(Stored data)
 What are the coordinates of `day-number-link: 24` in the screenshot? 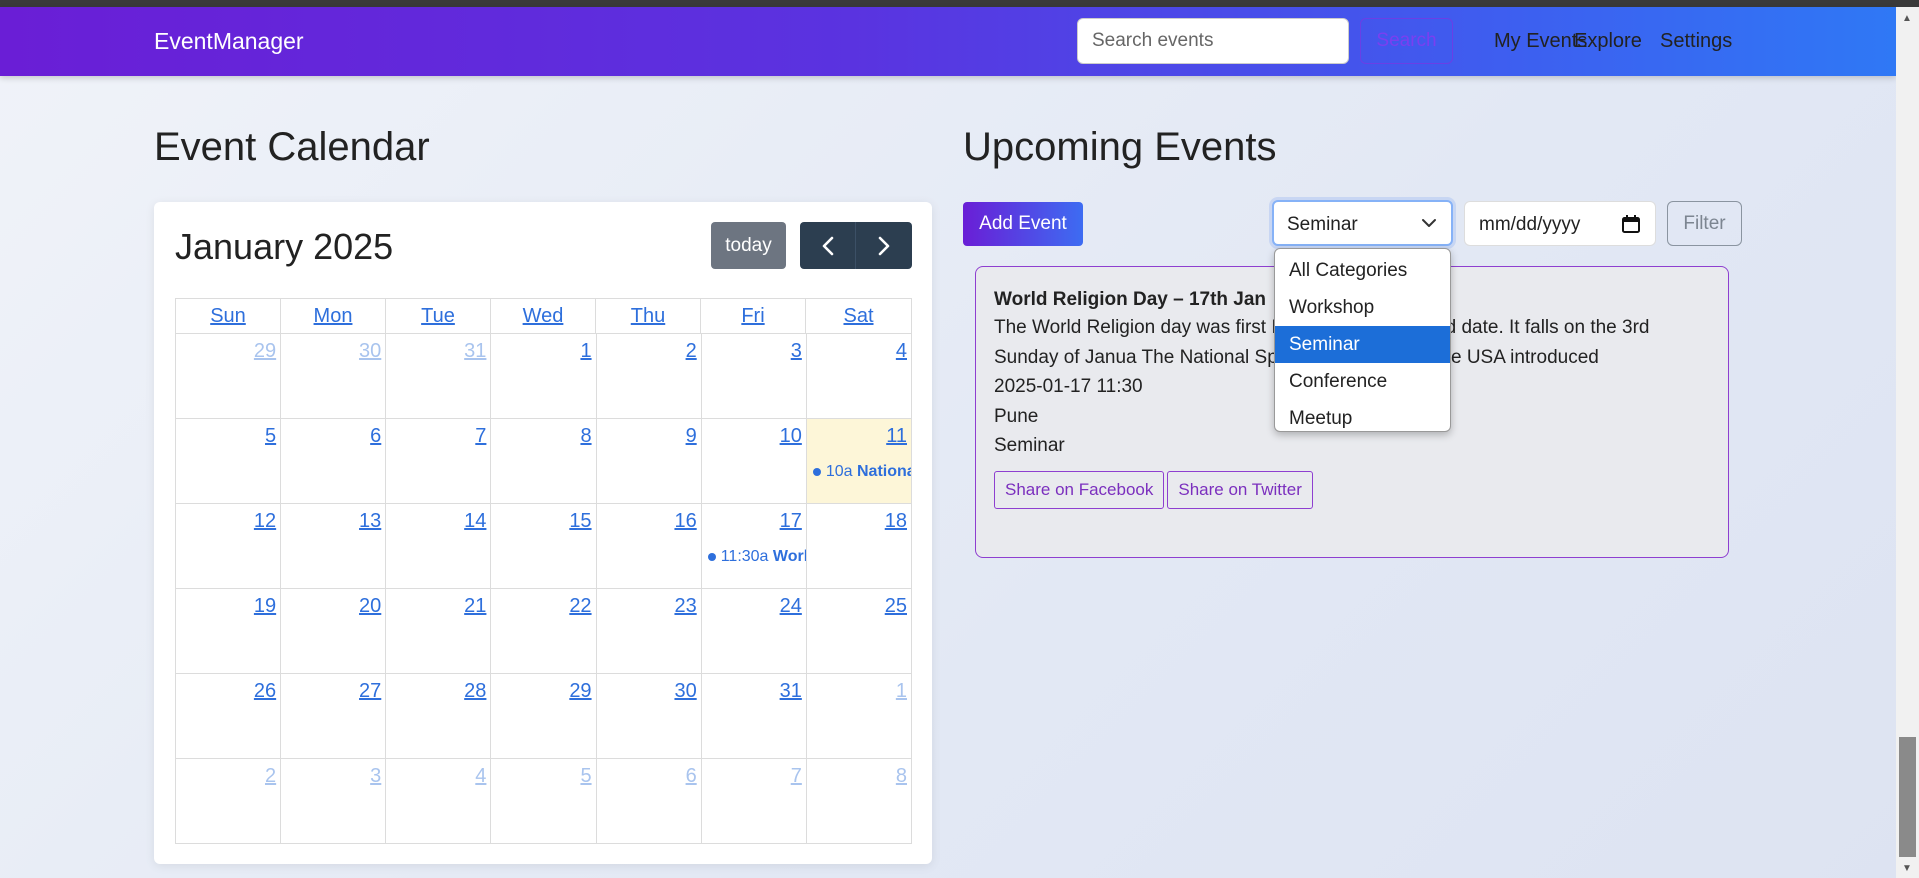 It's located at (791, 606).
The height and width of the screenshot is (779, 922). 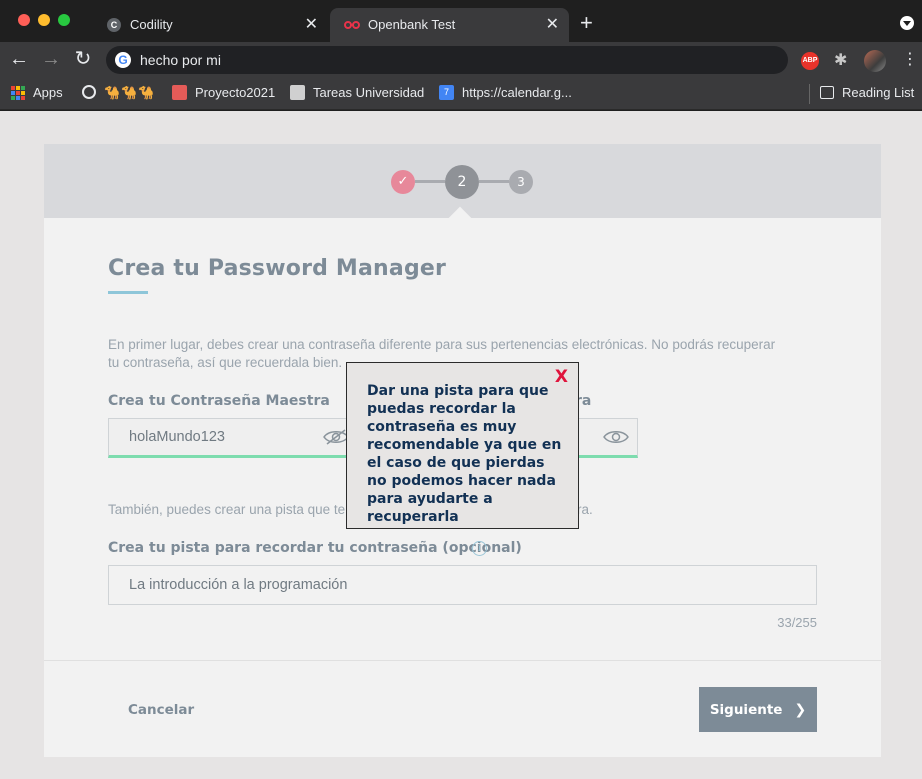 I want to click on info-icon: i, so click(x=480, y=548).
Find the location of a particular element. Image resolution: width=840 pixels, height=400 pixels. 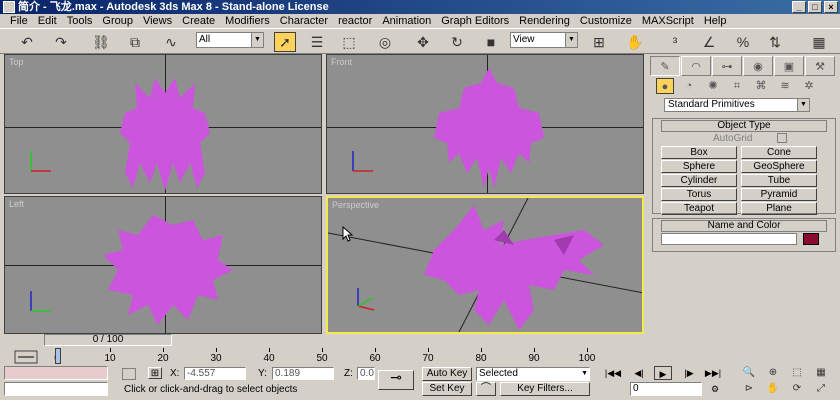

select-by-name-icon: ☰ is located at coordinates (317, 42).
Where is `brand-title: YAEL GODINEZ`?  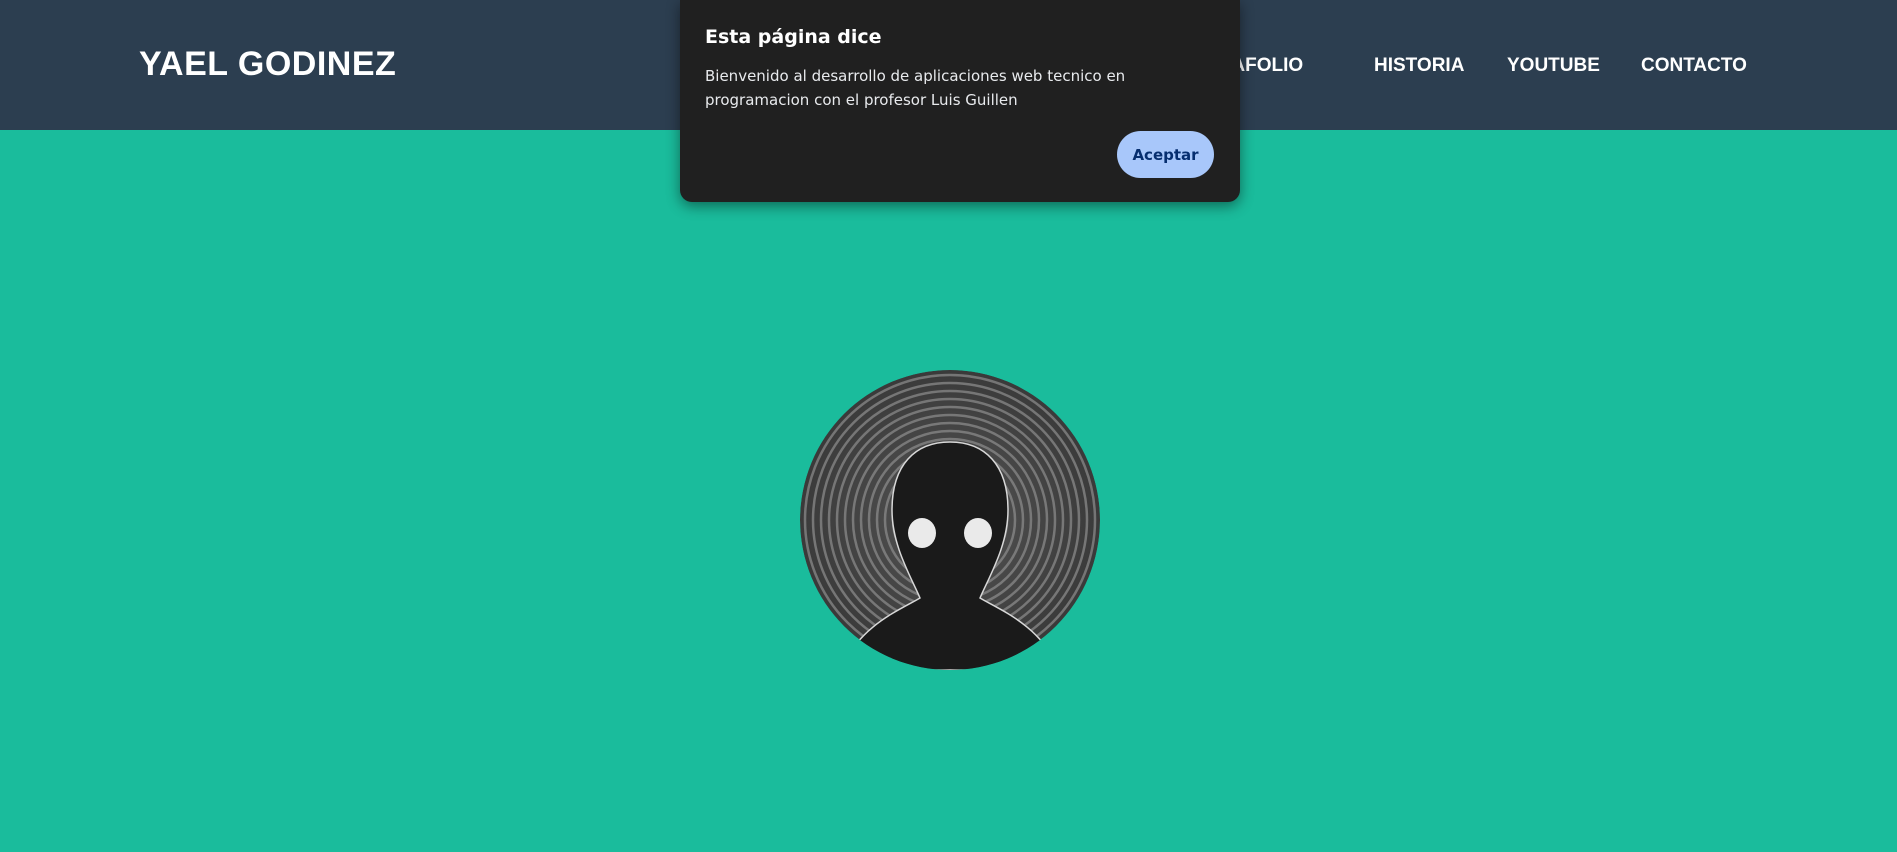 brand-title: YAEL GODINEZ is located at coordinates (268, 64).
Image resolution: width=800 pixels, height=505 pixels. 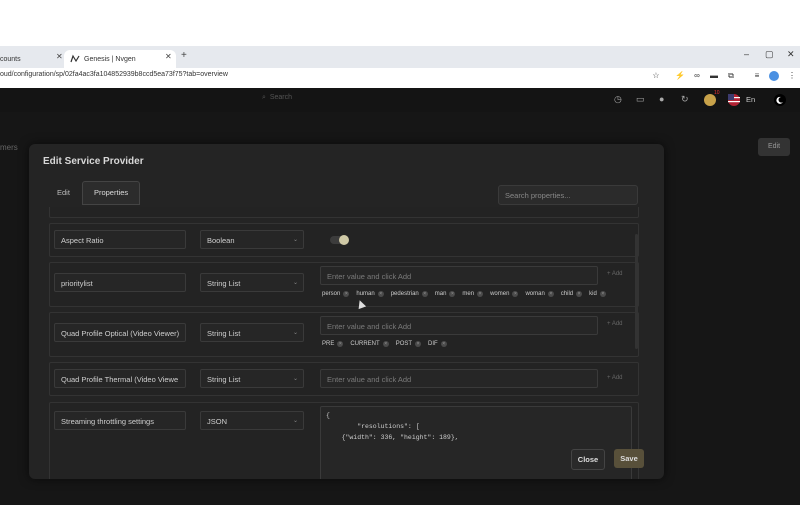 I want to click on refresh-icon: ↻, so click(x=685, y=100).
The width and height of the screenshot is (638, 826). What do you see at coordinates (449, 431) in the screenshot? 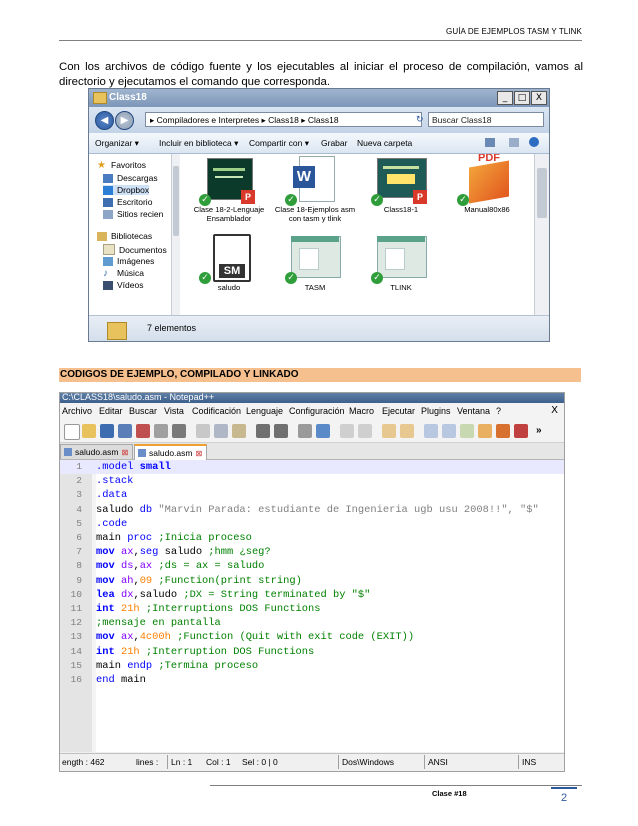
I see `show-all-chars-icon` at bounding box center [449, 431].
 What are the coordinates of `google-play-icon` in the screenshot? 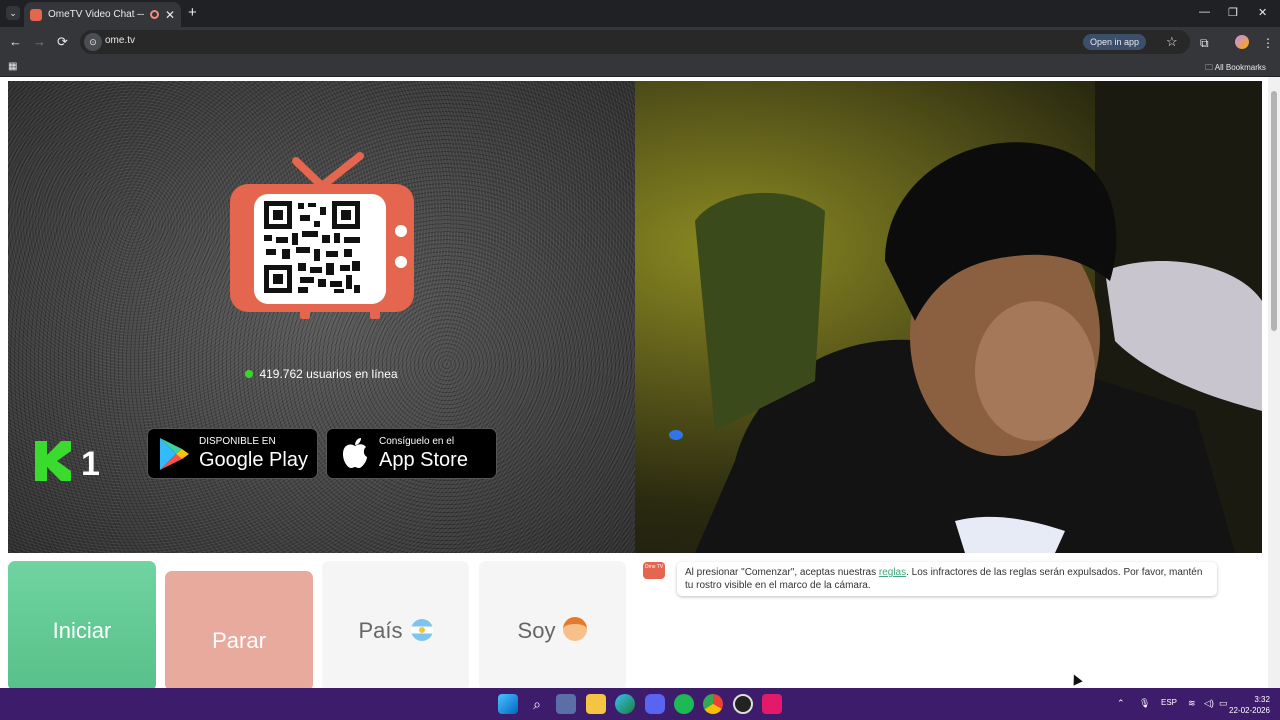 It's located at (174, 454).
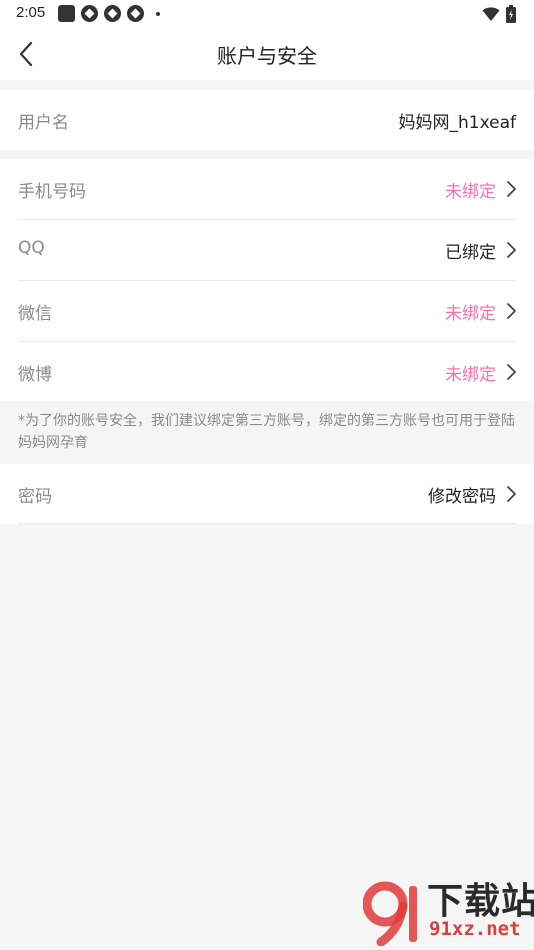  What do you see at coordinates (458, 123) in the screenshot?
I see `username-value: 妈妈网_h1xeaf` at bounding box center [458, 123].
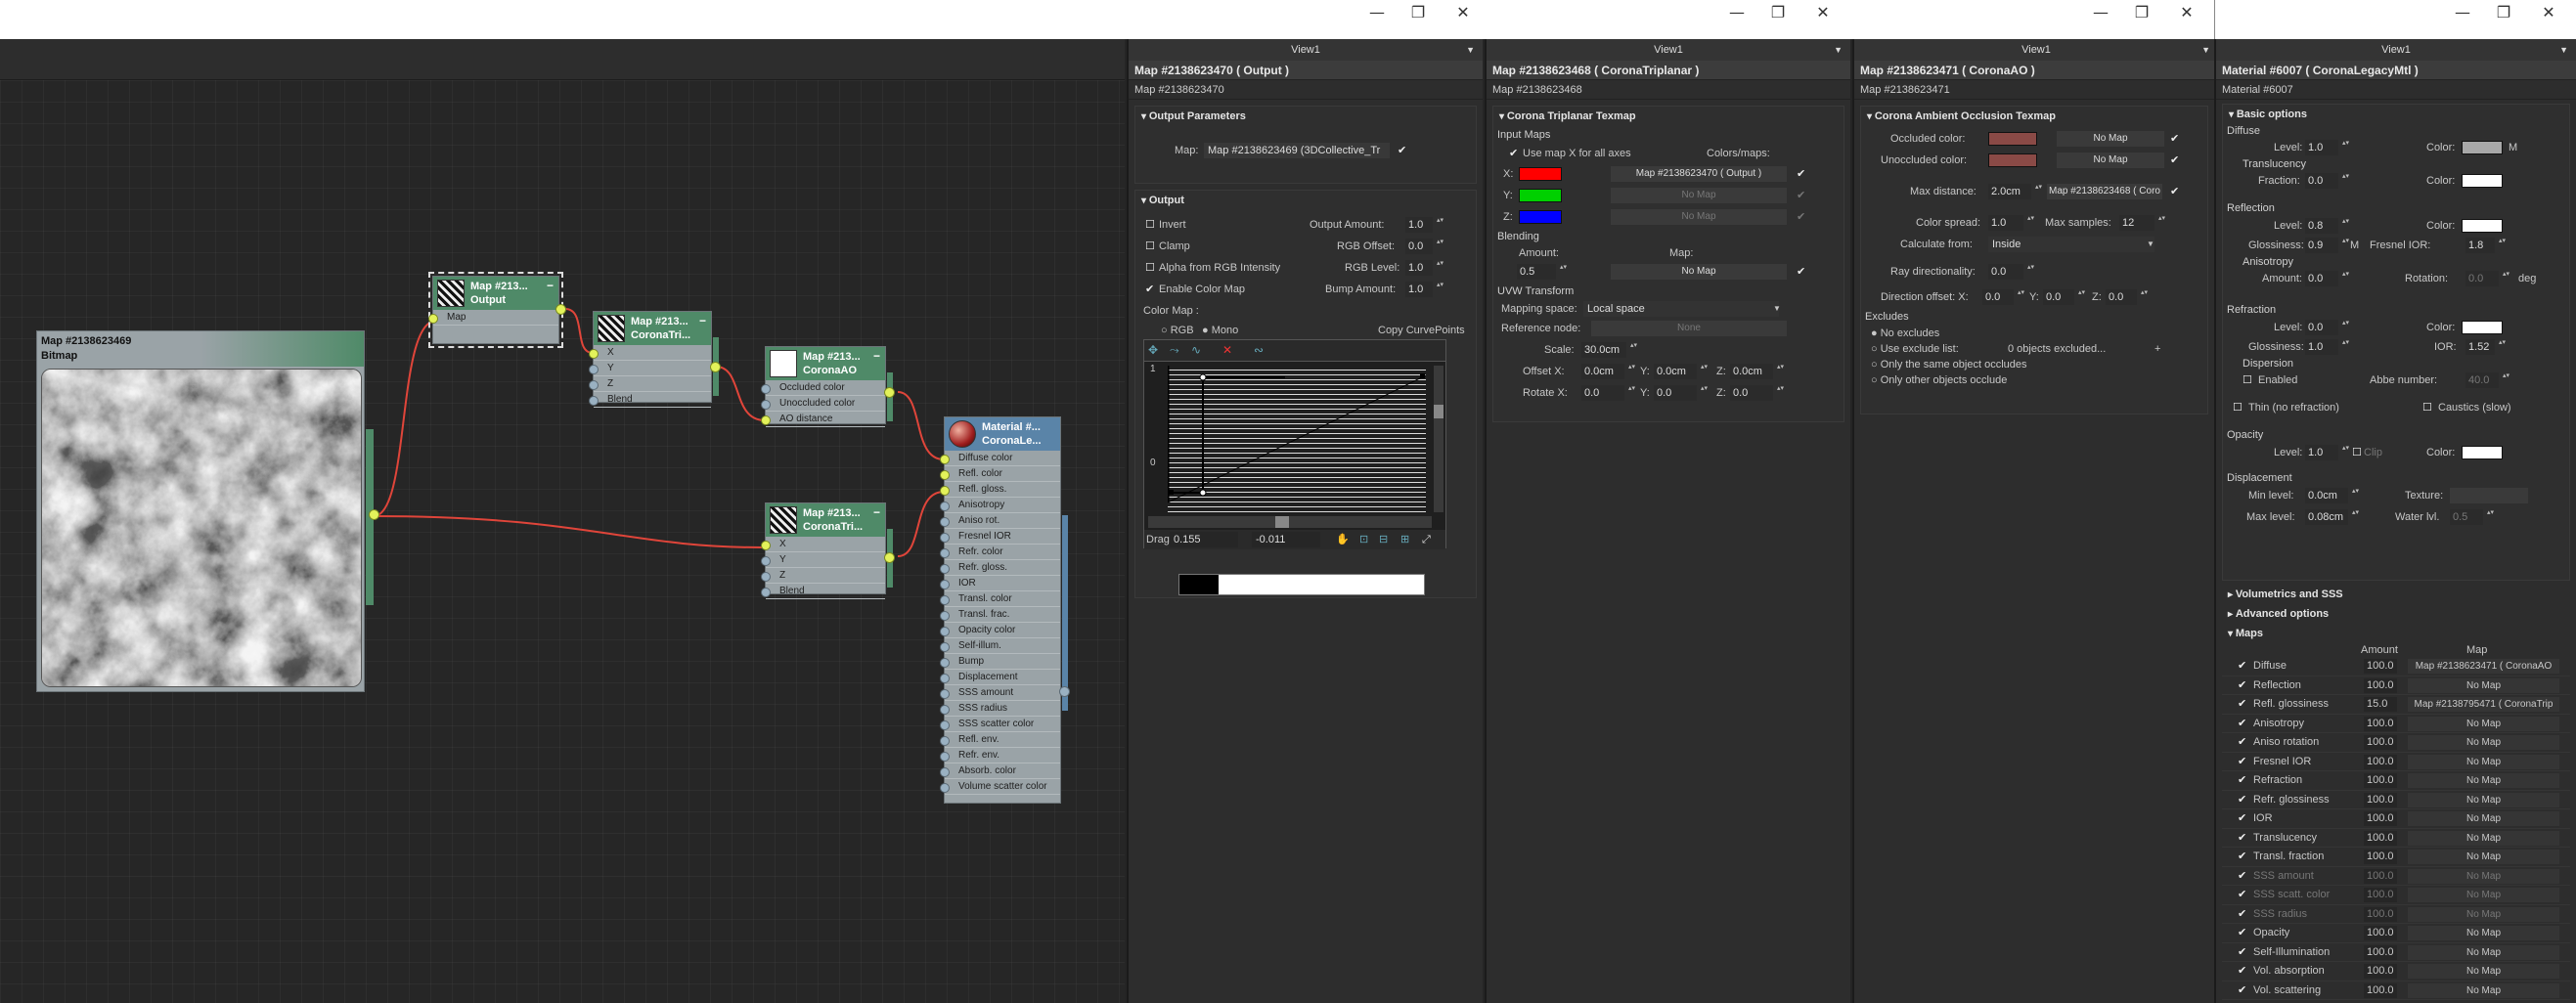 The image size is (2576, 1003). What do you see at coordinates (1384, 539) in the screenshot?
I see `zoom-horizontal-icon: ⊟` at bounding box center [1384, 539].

Directions for this task. Copy the stored data verbatim from the line containing "The width and" through the line containing "center [449, 431].", including both of those lines. Omit the pictures.

Exercise result.
The width and height of the screenshot is (638, 826). What do you see at coordinates (449, 431) in the screenshot? 
I see `show-all-chars-icon` at bounding box center [449, 431].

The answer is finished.